Unlike most Washingtonians, I think about rivers and floodplains every day — I live on the river. I’m a retired organic vegetable farmer. I have the Chehalis River and its floodplain to thank for my farm’s fertile soil. I can see salmon spawning from our property.
But as our population and economy grows and our climate shifts, dramatic changes have altered the very nature of the Chehalis River. We’ve filled in or cut off wetland habitat that was home to once-plentiful fish and wildlife. We’ve changed the shape and flow of our rivers, disrupting the ancient connection of freshwater to floodplains and the sea. The consequences are catching up to us: salmon runs are diminished or extinct, family farms are rapidly disappearing and poor water quality frequently closes shellfish beds. Floodplain communities are now experiencing so-called “100-year floods” every few years, and climate models don’t predict a rosier future. Our region’s rivers, infrastructure and communities need a new approach.

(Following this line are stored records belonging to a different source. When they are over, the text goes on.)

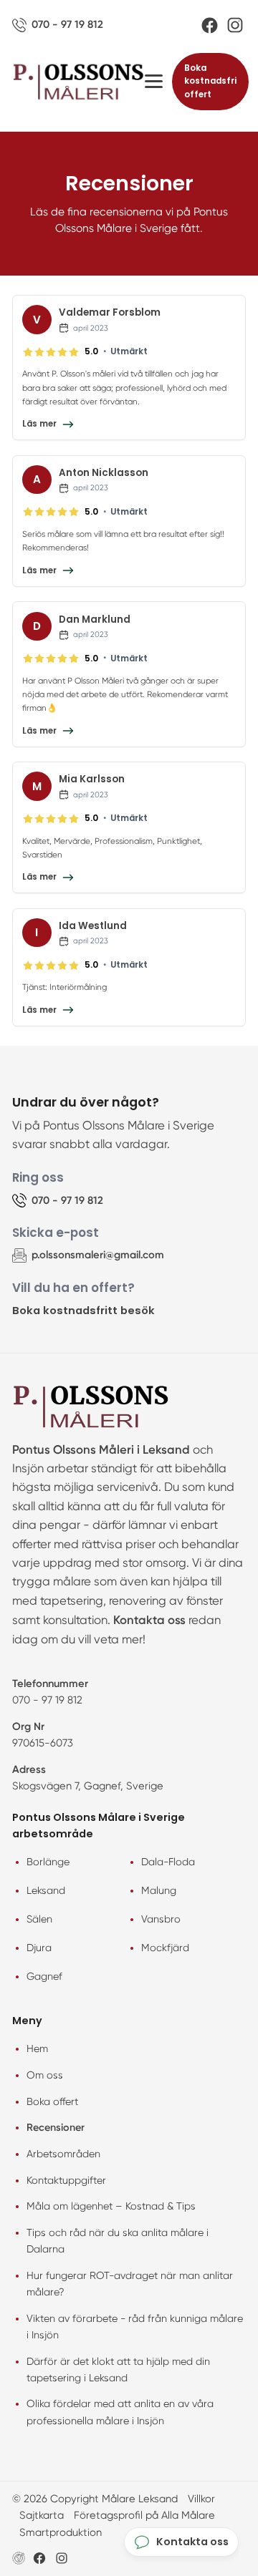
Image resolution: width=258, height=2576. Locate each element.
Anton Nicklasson (103, 473)
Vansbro (161, 1919)
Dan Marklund (94, 619)
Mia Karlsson (92, 779)
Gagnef (44, 1976)
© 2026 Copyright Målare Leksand (95, 2498)
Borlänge (48, 1861)
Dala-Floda (168, 1861)
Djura (39, 1947)
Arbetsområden (63, 2153)
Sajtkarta (41, 2515)
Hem (37, 2048)
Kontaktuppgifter (66, 2180)
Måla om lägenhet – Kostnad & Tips (111, 2206)
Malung (158, 1890)
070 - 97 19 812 (47, 1699)
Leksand (46, 1890)
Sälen (39, 1919)
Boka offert (52, 2101)
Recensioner (56, 2127)
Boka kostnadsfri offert (210, 81)
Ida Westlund (93, 926)
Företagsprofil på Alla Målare (144, 2515)
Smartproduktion (60, 2532)
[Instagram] (235, 25)
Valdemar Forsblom (110, 312)
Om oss (45, 2075)
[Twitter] (62, 2558)
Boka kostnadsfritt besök (83, 1310)
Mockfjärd (165, 1947)
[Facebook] (209, 25)
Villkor (201, 2498)
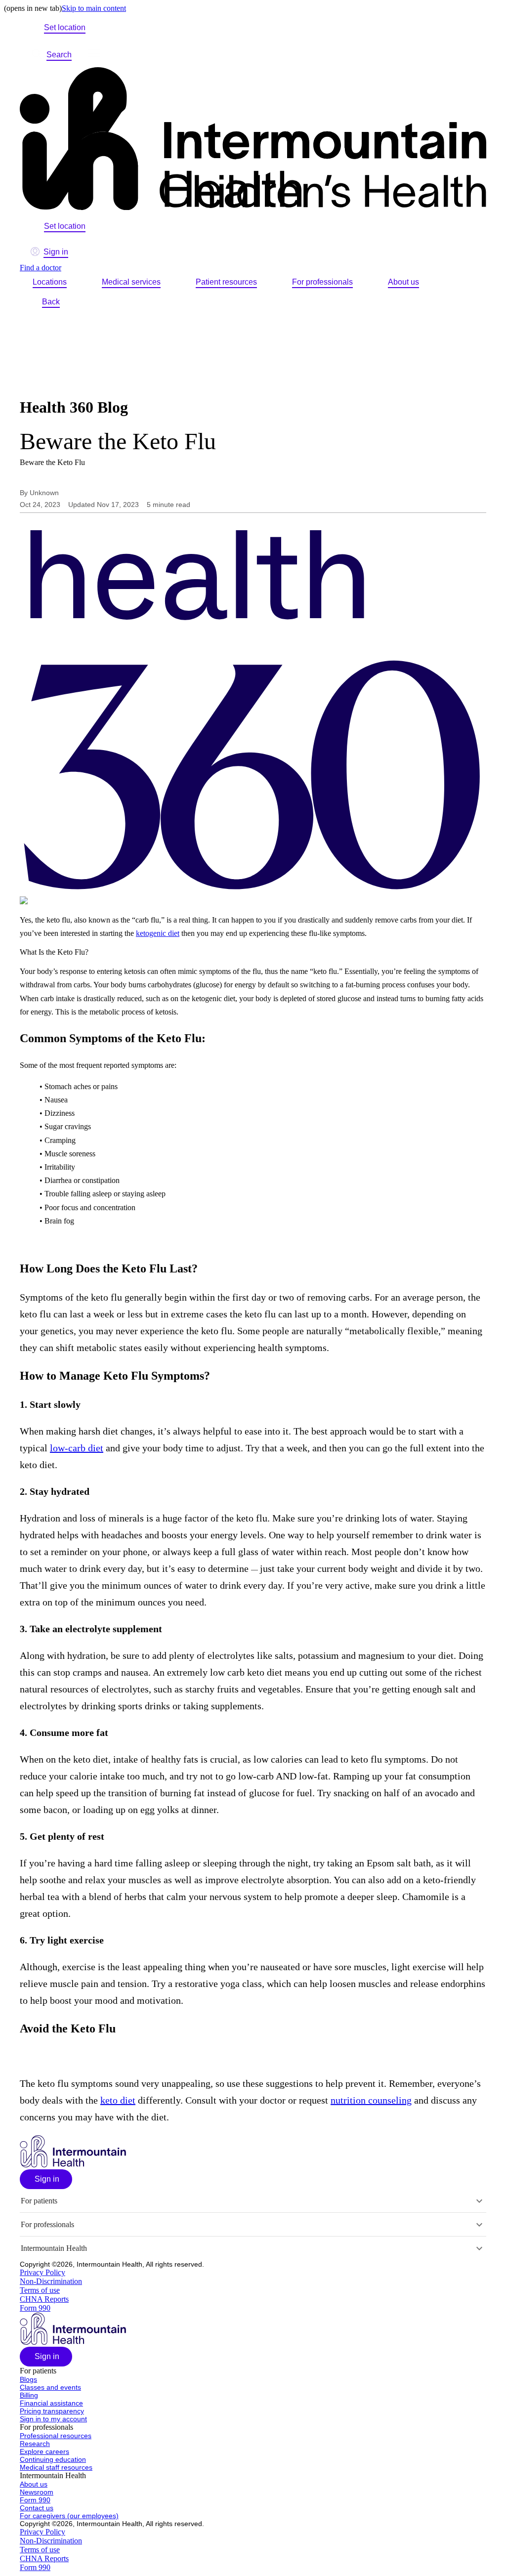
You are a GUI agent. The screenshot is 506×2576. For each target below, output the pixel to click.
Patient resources (226, 282)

If built, there is no guarantee that a dam and reservoir will protect us from floods. Instead, we need real and proven solutions that will benefit everyone who lives in this valley. Solutions such as massive culvert replacement projects, allowing uninhabited areas to flood and making sure that no future development ever occurs in the floodplain. Our cities must take steps to reduce impervious surfaces, and our counties must take steps to move people and structures out of harm’s way.
Let’s start working on real solutions for the Chehalis basin. We don’t have time to wait.